Rev Henry Fraser was the first owner and occupier of 12 Moray Place, until at least 1875. He was the first pastor of the United Presbyterian Church on Langside Avenue. The church opened in 1857 (as Langside Road UP Church), but was replaced with a new building by John Bennie Wilson in 1897. That church in turn became St Helen’s RC Church, a role it still fulfils today, on the corner of Deanston Drive.
The following biography is taken from “History of the congregations of the United Presbyterian Church, from 1733 to 1900”, published 1904.
On 14th April 1857 a petition from 21 persons in the district of Strathbungo to be received into Church fellowship with the view of being erected into a congregation was laid before the Presbytery of Glasgow. Along with this there was a paper subscribed by 31 members of the denomination declaring their readiness to encourage and support the movement. It was also stated that £100 had been collected for the building of a church, that a free site had been obtained and £500 to meet prospective expenditure, and it was hoped the congregation would be self-supporting from the first. After some demur from Pollokshaws session about the station having been begun without the sanction of the Presbytery a committee met with the applicants, and on iith August a congregation was formed with a membership of 17, of whom 11 had been admitted by examination and 6 by certificate.
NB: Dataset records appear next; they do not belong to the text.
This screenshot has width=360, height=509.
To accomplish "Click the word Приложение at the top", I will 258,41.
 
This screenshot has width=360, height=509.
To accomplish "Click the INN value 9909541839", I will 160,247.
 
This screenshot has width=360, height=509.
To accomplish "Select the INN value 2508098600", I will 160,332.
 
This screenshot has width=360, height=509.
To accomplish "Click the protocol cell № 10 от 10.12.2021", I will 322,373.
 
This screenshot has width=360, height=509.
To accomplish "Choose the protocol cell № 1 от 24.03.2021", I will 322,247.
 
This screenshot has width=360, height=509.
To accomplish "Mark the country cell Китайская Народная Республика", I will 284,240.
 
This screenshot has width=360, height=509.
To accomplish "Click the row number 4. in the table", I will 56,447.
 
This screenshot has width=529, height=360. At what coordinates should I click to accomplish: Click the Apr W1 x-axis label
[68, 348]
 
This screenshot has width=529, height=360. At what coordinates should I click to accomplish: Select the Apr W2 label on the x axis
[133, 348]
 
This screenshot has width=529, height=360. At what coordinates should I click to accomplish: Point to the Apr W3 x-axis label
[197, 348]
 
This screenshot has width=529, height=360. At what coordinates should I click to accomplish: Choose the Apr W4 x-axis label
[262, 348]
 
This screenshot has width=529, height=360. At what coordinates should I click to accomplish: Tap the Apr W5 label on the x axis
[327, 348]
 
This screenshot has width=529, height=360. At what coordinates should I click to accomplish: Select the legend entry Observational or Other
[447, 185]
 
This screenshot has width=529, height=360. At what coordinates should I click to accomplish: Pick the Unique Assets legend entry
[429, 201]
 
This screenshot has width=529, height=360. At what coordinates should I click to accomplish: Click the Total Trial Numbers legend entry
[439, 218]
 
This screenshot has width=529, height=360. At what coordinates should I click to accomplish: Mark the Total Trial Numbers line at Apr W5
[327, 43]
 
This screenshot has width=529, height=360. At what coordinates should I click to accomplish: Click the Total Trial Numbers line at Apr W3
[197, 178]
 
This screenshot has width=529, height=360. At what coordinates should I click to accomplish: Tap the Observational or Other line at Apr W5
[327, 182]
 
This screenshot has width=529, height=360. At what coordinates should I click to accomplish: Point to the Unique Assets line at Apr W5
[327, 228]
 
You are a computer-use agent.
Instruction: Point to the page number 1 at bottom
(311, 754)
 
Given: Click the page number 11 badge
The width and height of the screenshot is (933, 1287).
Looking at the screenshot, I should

First Minister. — Henry Erskine Fraser, M.A., son of the Rev. William Fraser, Alloa (West), and great-grandson of the Rev. Henry Erskine, Falkirk. Mr Fraser, when a preacher, was called first to Methven and then to Hexham, but having accepted North Shields he was ordained there, 20th November 1845. Being invited to undertake the building up of a congregation at Langside he resigned a flourishing charge on 2nd September 1856 and removed to Glasgow. The population around being sparse progress was not rapid, and it was not till February 1858 that a moderation was applied for, but though the call which followed was signed by only 26 members and 31 adherents there was a stipend promised of £200. Mr Fraser was inducted on 23rd March, and for another year the congregation continued to worship in a schoolroom at Crossmyloof. Then on 6th March 1859 the new church, with 450 sittings, was opened by Professor Eadie, when the collections amounted to over £80. The cost came up to £1600. In 1879 steps ere taken to secure a junior minister, the pecuniary arrangements being that Mr Fraser should receive £150 for five years, and after that £120, the colleague to have £315.
Second Minister. — James R Houston, translated from Govan (Greenfield), his third charge, and inducted into Langside Road, 24th June 1879. At the end of that year the membership was 183. The entire work of the congregation devolved on Mr Houston from the first, and in 1884 the Presbytery, with his own consent, sanctioned the reduction of Mr Fraser’s retiring allowance to £75 on account of the congregation’s financial position. He now removed to Edinburgh, where he died, after a brief illness, on 15th May 1890, in the seventy-third year of his age and forty-fifth of his ministry. His son, Mr Norman Fraser, was ordained two years afterwards at Saffronhall, Hamilton. A new church was opened on Friday, 21st May 1897, by Dr Smith of Broughton Place, Edinburgh, the collections that day and on the two following Sabbaths amounting to £314. The building cost £5600, and there were 780 sittings. The membership of Langside Road in December 1899 was 400, and though the interest on borrowed money must have told largely on the funds the stipend kept at £315, as before.